La historia de la ciencia, por ejemplo, es una historia de fracasos. También de éxitos, por supuesto, pero, hasta que una ley científica se consolida, acumula más anomalías que aciertos. Aprendemos del error, dice Karl Popper. Tanto en el conocimiento científico como en el existencial se avanza por ensayo y fallo. Fracasar es consustancial a la vida misma. “Lo intentaste, fracasaste, no importa. Inténtalo de nuevo. Fracasa mejor”, la conocida y frecuentemente mal interpretada frase de Samuel Beckett suele ser slogan para márquetin de financistas, operadores y gerentes. Apelan al lugar común de que el fracaso es el camino hacia futuros éxitos y lo agitan como latiguillo.
Lejos estaba Beckett de semejante banalidad (aunque contenga parte de verdad). El dramaturgo, por el contrario, se refiere a la inevitabilidad del fracaso. Pues no existe éxito sin fisuras (¡hay que ver a los ganadores peleándose entre sí!). Cuando en Rumbo a peor, enuncia su “¡fracasa mejor!” no augura que después de una ronda de fracasos el éxito acaece, si no que en cada intento volverá a fracasar. A pesar de todo, su trilogía de novelas -Molloy, Malone muere y El innombrable- termina así: “Debes seguir, no puedo seguir, seguiré”.
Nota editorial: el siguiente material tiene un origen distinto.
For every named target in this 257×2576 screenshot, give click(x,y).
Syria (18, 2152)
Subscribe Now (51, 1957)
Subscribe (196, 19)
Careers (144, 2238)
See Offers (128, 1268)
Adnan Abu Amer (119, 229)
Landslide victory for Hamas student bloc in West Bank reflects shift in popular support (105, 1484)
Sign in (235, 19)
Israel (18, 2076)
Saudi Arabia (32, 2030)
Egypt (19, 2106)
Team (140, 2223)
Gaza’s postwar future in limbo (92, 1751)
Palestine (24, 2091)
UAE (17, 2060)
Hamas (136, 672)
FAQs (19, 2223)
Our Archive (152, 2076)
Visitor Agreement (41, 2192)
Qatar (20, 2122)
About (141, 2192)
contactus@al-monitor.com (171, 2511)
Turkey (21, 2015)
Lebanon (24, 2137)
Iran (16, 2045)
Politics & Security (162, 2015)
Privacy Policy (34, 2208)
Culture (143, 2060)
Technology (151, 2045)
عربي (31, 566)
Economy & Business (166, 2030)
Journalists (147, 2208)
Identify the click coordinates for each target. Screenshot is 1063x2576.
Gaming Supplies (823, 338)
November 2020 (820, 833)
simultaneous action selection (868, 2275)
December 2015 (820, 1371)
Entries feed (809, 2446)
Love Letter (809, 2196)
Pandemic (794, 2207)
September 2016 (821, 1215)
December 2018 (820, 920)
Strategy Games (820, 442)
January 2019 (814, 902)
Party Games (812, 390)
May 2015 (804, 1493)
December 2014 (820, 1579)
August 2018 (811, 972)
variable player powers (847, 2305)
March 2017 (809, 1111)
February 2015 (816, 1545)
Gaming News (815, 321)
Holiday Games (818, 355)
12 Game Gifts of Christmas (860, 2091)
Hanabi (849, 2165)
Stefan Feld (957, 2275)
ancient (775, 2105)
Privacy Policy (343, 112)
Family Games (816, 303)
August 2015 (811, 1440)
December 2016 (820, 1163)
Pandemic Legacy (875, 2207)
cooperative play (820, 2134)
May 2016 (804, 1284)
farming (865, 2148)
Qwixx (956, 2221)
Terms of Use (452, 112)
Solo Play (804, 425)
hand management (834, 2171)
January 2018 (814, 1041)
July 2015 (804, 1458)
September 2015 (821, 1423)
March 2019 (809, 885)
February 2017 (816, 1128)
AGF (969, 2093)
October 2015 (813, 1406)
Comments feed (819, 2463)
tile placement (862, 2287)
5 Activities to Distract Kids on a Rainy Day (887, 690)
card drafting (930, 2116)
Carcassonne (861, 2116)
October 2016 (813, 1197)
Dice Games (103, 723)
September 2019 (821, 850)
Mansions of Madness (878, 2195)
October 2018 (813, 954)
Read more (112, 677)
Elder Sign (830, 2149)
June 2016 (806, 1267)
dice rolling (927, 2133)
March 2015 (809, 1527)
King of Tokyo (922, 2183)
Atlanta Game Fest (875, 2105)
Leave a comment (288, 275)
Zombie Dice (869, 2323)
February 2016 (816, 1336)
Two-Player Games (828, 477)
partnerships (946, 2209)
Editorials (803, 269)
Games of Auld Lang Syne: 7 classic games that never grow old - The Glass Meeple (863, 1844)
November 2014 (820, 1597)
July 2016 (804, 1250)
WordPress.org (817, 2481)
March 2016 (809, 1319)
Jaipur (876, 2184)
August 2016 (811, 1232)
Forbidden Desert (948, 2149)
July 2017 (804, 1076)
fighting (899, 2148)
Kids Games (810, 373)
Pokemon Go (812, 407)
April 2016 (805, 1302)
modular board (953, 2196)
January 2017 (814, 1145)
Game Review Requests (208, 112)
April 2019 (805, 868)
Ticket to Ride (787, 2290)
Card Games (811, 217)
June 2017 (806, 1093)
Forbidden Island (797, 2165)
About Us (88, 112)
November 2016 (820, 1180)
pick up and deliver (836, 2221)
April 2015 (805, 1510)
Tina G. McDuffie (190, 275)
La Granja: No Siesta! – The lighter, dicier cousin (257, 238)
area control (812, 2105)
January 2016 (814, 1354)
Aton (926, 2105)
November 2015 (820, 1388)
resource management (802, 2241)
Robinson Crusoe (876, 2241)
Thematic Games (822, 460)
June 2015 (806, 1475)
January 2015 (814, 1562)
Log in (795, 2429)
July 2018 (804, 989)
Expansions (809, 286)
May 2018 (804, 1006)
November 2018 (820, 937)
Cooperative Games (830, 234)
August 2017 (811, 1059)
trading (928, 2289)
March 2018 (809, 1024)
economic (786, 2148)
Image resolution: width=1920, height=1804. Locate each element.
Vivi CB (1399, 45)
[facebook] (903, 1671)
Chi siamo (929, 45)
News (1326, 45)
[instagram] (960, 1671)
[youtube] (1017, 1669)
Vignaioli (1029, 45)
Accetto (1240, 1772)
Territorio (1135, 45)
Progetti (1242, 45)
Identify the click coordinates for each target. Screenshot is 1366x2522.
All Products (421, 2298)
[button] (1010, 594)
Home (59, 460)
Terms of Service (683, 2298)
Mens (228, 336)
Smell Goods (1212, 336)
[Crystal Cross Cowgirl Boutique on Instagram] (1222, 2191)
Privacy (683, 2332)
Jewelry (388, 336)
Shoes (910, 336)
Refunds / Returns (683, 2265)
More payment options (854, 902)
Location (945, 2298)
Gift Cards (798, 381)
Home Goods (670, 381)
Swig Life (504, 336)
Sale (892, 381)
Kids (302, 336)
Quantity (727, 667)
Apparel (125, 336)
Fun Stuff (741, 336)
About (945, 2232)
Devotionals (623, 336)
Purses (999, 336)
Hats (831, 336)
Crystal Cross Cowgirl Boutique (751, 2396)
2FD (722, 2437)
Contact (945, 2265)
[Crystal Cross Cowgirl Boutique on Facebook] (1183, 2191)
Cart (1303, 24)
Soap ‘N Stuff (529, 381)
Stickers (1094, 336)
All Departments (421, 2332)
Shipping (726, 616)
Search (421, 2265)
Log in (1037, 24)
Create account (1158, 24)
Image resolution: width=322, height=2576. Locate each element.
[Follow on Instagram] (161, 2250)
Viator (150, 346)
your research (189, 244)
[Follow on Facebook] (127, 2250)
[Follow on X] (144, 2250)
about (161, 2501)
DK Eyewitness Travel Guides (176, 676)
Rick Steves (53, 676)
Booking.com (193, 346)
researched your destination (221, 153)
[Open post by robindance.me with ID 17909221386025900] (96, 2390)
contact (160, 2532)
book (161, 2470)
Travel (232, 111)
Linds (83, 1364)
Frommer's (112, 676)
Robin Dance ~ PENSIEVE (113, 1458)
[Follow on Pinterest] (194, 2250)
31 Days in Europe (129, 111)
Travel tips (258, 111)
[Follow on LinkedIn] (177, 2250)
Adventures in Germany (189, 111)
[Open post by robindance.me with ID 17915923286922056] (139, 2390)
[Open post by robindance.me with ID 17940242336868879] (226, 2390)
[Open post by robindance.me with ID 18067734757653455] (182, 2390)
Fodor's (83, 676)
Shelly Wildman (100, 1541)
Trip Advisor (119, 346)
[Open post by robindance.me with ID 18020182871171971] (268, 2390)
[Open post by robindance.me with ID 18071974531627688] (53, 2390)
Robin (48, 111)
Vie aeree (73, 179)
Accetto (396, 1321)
Beckett parece coincidir con la teoría de la trastienda personal de Fitzgerald, de la autodeterminación de las feministas en general y del cuarto propio de Virginia Woolf, en particular: la lacerante necesidad de un refugio. Cuando se le otorgó el Premio Nobel, Beckett se enfrentó a una catástrofe. Una burla del destino que lo condenaba a fracasar por medio del éxito. Después del Nóbel (que no retiró personalmente, donando parte del dinero del premio) se recluyó como un eremita y desconectó su teléfono para siempre. Su escritura se llamó a silencio.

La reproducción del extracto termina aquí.